----- Kaynak Metin -----

Ana Sayfa YIL 13   SAYI 154   ŞABAN 1423   EKİM 2002 E-Mail

İSLAM'LA İLİŞKİLER KOPUNCA İSLAM ÜMMETİ DAHA DA BATIYOR

A. SEYFULİSLAM

İslam aleminde gelişen olaylara bakıldığında iki yönlü bir eğilimin olduğunu görüyoruz. Bu; ya bulunulan ortama ayak uyduma veyahut bulunulan ortamdan sıyrılıp izzet kazanma şeklindedir.

Bulunulan ortama uygun bir yaşantı çizme hususunda ümmetin bilinçli hareket eden kesimleri olduğu gibi, sadece hayatını her ne şekilde olursa olsun sessiz-sedasız yaşamak isteyenlerde mevcuttur. Bu açıdan meseleye yaklaşıldığında dünyanın diğer bölgelerinde yaşanmayan olayların İslam beldelerinde yaşandığını görüyoruz. Belki buna şu şekilde de yaklaşmak mümkündür: Dünyanın diğer yerlerinde ideolojik veya nizamlardan kaynaklanan rejim sorunları yaşanmamaktadır. O bölgelerde yaşanan önemli hususlar; kaynakları barındırmaları itibari ile ve bu kaynakların el değiştirmesi (yani bir anlamda sömürünün, sömürgeci güçlerin akımında kültürel değil) maddi (silahlı veya siyasi egemenliğin) hakimiyeti söz konusudur. Bu sebepten dolayı Tanzanya’da veya Uganda gibi yerlerde İslam beldelerindekine benzer tipte olaylar yaşanmaz. Burada benzeşen olay katliam, silahlı baskınlar, sömürüden kaynaklanan fakirleştirme operasyonlarıdır.

İslam beldelerine yöneldiğimiz de farklı oluşumların cereyan ettiğini görürüz. Başta kapitalizmin gereği olan maddi kaynakları sömürü gelmektedir ki; bu artık bir sır veya gizli akım olmaktan çıkmış alenen işlenir konuma gelmiştir. Diğer beldelerden ayıran ana faktörlerin esasını teşkil eden husus ise İslam ümmetini ideolojik olarakta baskı altına alma meselesidir. Yani açık bir tabirle; kapitalizmin, küfrün kurallarının İslam ümmeti üzerinde hayat tarzı olarak yerleştirilme ameliyesidir. Bu noktada kafir devletler hain ve ajan idarecileri yolu ile İslam ümmeti üzerinde baskın konumdadırlar. Bu alanda istedikleri konum gerçekleşmiş midir? Bu soruya olumlu bir cevap vermek henüz erken olmasına rağmen bazı sonuçlar aldıkları da ortadadır.

İslam beldelerinin büyük bir kesimi yukarıda değindiğimiz kültürel akımın etkisi altında kalmıştır. Baskıların, zorbalığın ağır bastığı ve bunların yoğun olarak yaşandığı bölgelerde de bu gerçeği görüyoruz. Yine bazı bölgelerde azınlık olarak ta olsa batının kültürel akımları ümmetin evlatlarının zihinlerinde yara açmıştır. Bunu hayat tarzlarını düzenlemedeki esas aldıkları prensiplere bakarak çözme mümkündür.

----- Verilen Satırlar -----

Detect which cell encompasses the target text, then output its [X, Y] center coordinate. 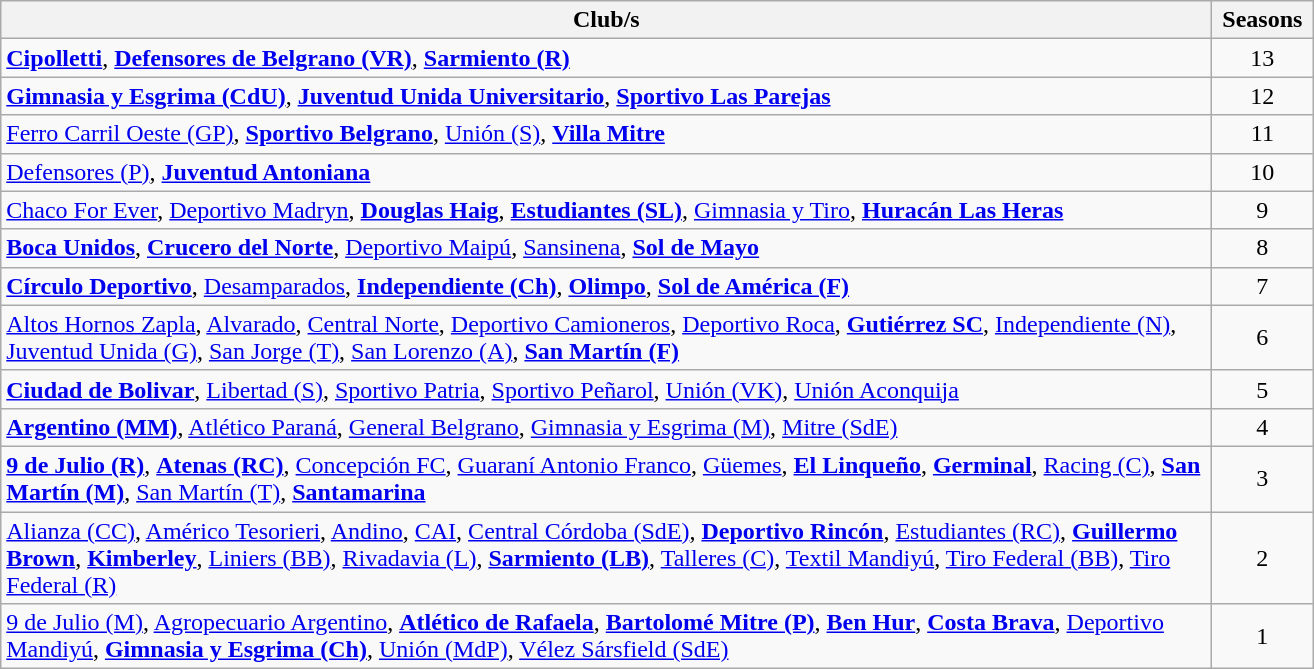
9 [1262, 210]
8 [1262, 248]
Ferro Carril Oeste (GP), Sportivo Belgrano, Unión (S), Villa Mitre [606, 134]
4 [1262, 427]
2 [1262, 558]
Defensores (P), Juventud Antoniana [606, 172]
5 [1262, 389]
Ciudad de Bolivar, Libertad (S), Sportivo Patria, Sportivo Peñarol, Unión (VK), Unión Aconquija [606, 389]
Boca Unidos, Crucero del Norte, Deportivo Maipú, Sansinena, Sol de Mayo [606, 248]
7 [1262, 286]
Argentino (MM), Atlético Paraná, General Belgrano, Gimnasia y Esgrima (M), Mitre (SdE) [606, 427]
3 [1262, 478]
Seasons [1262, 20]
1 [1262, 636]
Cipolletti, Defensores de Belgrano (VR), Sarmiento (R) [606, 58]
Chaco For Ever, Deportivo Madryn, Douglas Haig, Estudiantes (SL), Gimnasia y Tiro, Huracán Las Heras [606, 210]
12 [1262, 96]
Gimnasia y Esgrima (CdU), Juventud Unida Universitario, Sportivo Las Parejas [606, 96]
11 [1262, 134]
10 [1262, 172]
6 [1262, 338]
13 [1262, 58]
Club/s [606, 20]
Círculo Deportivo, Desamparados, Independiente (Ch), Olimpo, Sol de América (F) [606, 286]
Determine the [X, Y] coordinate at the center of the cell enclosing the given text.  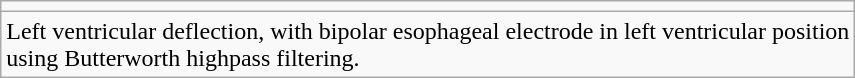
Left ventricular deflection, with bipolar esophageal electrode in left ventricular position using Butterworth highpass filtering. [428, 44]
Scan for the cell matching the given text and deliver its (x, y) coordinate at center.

-----

Yapılacak İşlemler -
1 – İslam ümmetine dair yazının "İslam beldelerinin büyük" ifadesinden "bakarak çözme mümkündür." ifadesine kadar uzanan bölümünü olduğu gibi yazınız.
2 – İslam ümmetine dair yazının devamını, son cümlesinden sonrasını sürdürerek yazınız.
Satırlar, İslam ümmetine dair yazıdan ayrı bir malzemedir.

Cevap Listesi -
1 –
İslam beldelerinin büyük bir kesimi yukarıda değindiğimiz kültürel akımın etkisi altında kalmıştır. Baskıların, zorbalığın ağır bastığı ve bunların yoğun olarak yaşandığı bölgelerde de bu gerçeği görüyoruz. Yine bazı bölgelerde azınlık olarak ta olsa batının kültürel akımları ümmetin evlatlarının zihinlerinde yara açmıştır. Bunu hayat tarzlarını düzenlemedeki esas aldıkları prensiplere bakarak çözme mümkündür.

2 –
Batının, toplum olarak içerisine düşmüş olduğu çıkmaza bir misyon ararken İslam ümmetinin telef olmuş batı kültüründe şifa bulmaya yönelmeleri gerçekten şaşılacak bir şeydir!...

Batının tükenen veya tatmin etmeyen kültürünün akabinde, teknolojik baskıların getirdiği eğilimden kafasını kaldırmak isteyen toplumunu bir çok uyuşturucu nesnelerle uyutmak için çaba sarf ettiği bilinen bir gerçektir. İlkokullarından itibaren artık gençlerini uyuşturucu müptelası kılmak için, batılı aileler devletin de dolaylı desteği ile bu işi gerçekleştirmeye çalışıyorlar.

Demek ki; ideolojik alanda tükenme alternatif olarak maddi bazda baskı unsuru olan nesneleri doğurmaktadır. Burada, insanlık için güzel alanlarda kullanılabilecek olan teknolojinin baskı unsuru olarak kullanıldığını batı memleketlerinde etkin bir şekilde görmek mümkündür. Bunun yanında parlak zihinlere müsaade etmeyen batının dizginlerini ellerinde tutan kesim, kendi insanlarının sarhoş ve uyuşturucu müptelasına yönlenmesinde etkin roller oynamaktadır. Batıda uyuşturucu nesnelerin artık resmen dağıtımı yapılmakta, hatta kiliseler dahi bu iş için organize alanları olarak seçilmektedir. Hollanda’da olduğu gibi.

Fikirsel bazda insanlığa sapıklıktan başka verecekleri hiçbir şeyleri kalmayan batı kültürünün, İslam beldelerinde baz alınmasını anlamaksa mümkün değildir. Bu kültürün etkisinde kalan, İslam beldelerinden bir tanesi olan Türkiye’nin geldiği konuma bir bakın! Batı ve kültürüne yöneldikçe batmaktadır.

Yukarıda kısaca değindiğimiz batı kültürü, kendi halkını doyuma kavuşturamıyorsa (ki; bu konuda batıda yüzlerce makalenin yazıldığı, batının düşünürlerinin çıkış yolu aradıkları bilindiği halde) İslam düşüncesinin esaslarından (akidesinden) sıyrılmamış/uzaklaşmamış İslam ümmetini nasıl kalkındırma gücüne sahip olabilir ki?!

Müslüman Türk halkı ve İslam ümmeti üzerinde çizilen portreye bir bakın! Bunlar fikri alanda çöküntüye uğramış, kokuşmuş batı düşünceleri değil mi?!. Örneğin; fikir hürriyeti, şahsi hürriyetler gibi. 78 yıldır bu düşüncelerle kalkınmış bir İslam beldesini göstermek mümkün değildir. Bu hürriyetler, ümmetin hayat yapısını o kadar bozdu ki; bazı alanlarda batı toplumunu aşmış vaziyettedirler. Örneğin İstanbul; batıya ve dünyaya fuhuş üreten merkez haline gelmiştir. Bu, hürriyet düşüncesinin getirdiği bir neticedir. Yine eşcinsellerin hızla artığı tek ülke konumundadır. Bu düşünceler sağlıklı bir toplumu öldürmek için verilen birer virüstür.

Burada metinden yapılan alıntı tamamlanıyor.